As the present findings showed, the odds of quitting waterpipe in individuals with a long history of waterpipe smoking were lower than those with a short history of waterpipe smoking. Probably, the long history of waterpipe consumption formed a habit and physical and mental dependence in women, and breaking this habit was more difficult for those with a longer history of waterpipe smoking. The effective role of a shorter smoking history in successful tobacco cessation was also raised in a review article [44]. Therefore, it is recommended not to neglect the influencing variable of waterpipe habit and physical and psychological dependence on successful waterpipe cessation. There are probably many variables involved in the formation of waterpipe smoking habit, and it is necessary to consider these factors to take an effective measure in improving women’s health by breaking the habit.

As the present study showed, the odds of successful cessation in those with a university degree were 4 times as high as those without. Arguably, the highly educated probably have more access to more information sources, so they gain more knowledge about the disadvantages of waterpipe smoking. Similarly, another study reported that the education level was significantly correlated with the knowledge of disadvantages of smoking. Thus, women with a higher level of literacy were more concerned about the adverse effects of smoking on their health [45]. It is, thus, suggested to plan interventions according to the target population’s demographic features. Those with a lower level of education require more information guidance. and informational assistance is suggested for people with a lower literacy level. Also, improving the health literacy of underprivileged populations should be a priority for health policy makers.

Implications

The present findings can facilitate the design of systematic and effective interventions to quit waterpipe smoking. It will act as the basis for comparison with the results of future research on this domain. The present findings can help policymakers and health workers find the best effective solutions to quit smoking.

Strengths and limitations of study

There were certain limitations in this study. One limitation of this study was that the sample selection was unmatched. As the survey were completed in the form of self-report, there was a possibility that the participants would give socially favorable answers, but the researcher tried to minimize the effect of this bias by ensuring the confidentiality of the information. In this research, the male population was not included, so the generalization of the results can only be done to women. Despite the limitations, the current research had strengths too. First of all, it was pioneering in measuring the actual behavior of smoking waterpipes among women in the outskirts of city by including a control group. It can provide us with more accurate and realistic findings; therefore, in a short time and with minimal efforts and costs, we were able to explore the main determinants of waterpipe cessation.

Conclusion

The present study explored the demographic, social and psychological factors influencing the successfully waterpipe cessation. The primary finding was that besides increasing women’s knowledge and changing their attitude, through influencing important others in their lives and improving the self-esteem, an effective step can be taken to help them successfully quit smoking. In this regard, improving the ability to say no and media planning to create a negative attitude towards waterpipe smoking in society ad making waterpipe smoking sound unpleasant can help reduce the rate of waterpipe smoking even more. There are hopes that the present findings can help health policy makers find effective solutions to smoking, especially waterpipe smoking, and take effective measures to improve women’s health as far as possible.

■ Extracted records ■
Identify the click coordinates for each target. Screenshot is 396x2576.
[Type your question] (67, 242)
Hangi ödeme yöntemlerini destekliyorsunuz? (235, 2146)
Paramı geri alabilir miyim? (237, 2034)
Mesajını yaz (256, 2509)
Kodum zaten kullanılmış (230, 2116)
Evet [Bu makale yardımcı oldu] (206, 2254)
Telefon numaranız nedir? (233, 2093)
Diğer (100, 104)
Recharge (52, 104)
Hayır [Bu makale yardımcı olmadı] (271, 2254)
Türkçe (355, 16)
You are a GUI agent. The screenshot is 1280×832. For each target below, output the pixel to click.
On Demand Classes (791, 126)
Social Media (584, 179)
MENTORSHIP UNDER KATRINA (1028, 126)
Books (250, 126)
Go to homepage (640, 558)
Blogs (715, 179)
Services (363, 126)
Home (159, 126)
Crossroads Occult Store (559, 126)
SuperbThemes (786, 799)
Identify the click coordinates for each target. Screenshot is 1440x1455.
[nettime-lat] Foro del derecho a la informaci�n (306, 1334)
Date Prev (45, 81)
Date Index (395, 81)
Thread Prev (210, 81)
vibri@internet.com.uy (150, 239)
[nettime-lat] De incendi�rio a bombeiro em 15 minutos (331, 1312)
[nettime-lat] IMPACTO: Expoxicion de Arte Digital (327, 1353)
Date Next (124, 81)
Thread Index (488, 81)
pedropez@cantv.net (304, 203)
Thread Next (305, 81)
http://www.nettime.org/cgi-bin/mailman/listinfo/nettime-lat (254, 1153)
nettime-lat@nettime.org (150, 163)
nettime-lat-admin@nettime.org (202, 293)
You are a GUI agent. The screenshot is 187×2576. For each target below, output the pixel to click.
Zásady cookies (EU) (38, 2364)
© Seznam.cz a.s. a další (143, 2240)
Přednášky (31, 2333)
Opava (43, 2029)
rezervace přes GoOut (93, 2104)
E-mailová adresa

■ Questions ■
1. In the text on quitting waterpipe smoking, how did the odds of successful cessation for women with a university degree compare with those for women without one?
2. Please list every limitation of the study named in the text on quitting waterpipe smoking.
3. Summarize the text on quitting waterpipe smoking in two sentences.

■ Solutions to each task ■
1. They were 4 times as high for those with a university degree.

2.
- The sample selection was unmatched.
- Because the survey was self-reported, participants might have given socially favorable answers.
- The male population was not included, so the results can only be generalized to women.

3. A longer history of waterpipe smoking lowered the odds of quitting, and a university degree made the odds of success 4 times as high. The study recommends addressing habit and dependence, planning interventions around demographic features, and helping women quit by increasing knowledge, changing attitudes, influencing important others and improving self-esteem.